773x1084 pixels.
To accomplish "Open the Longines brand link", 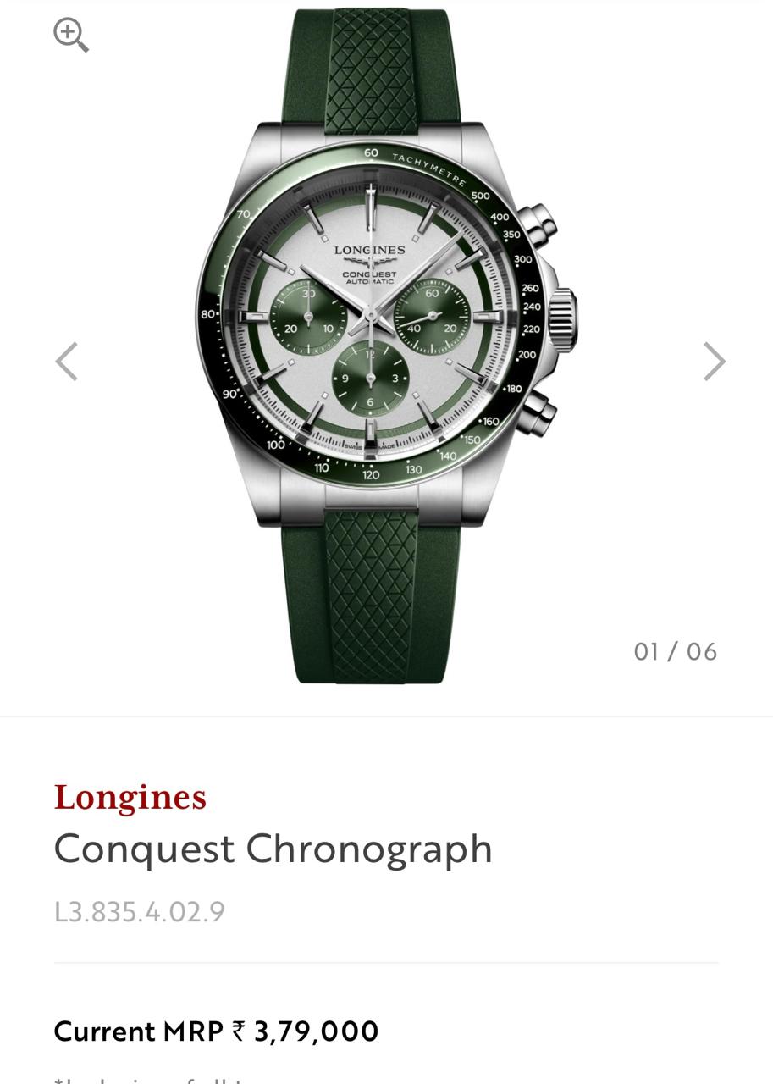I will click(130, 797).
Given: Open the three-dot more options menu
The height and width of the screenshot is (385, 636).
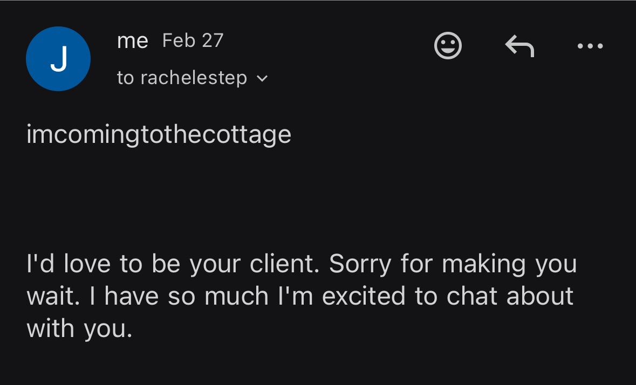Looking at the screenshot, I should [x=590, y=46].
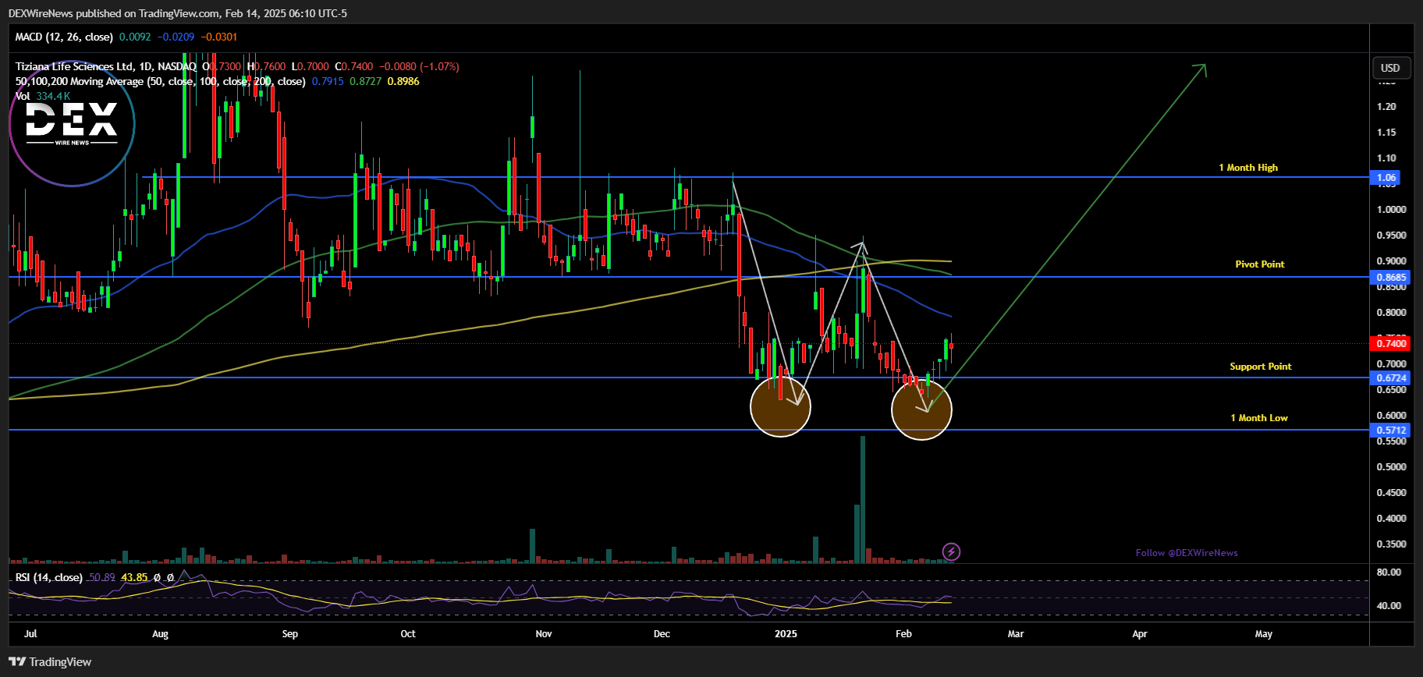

========================

• What needs to be done
Where the line containing "Given: Open the three-dot more options menu" appears, begin copying there and continue exactly through the final line of the records; both end lines belong in the copy, pictures do not.

• Exercise response
Given: Open the three-dot more options menu
The height and width of the screenshot is (385, 636).
Looking at the screenshot, I should [x=590, y=46].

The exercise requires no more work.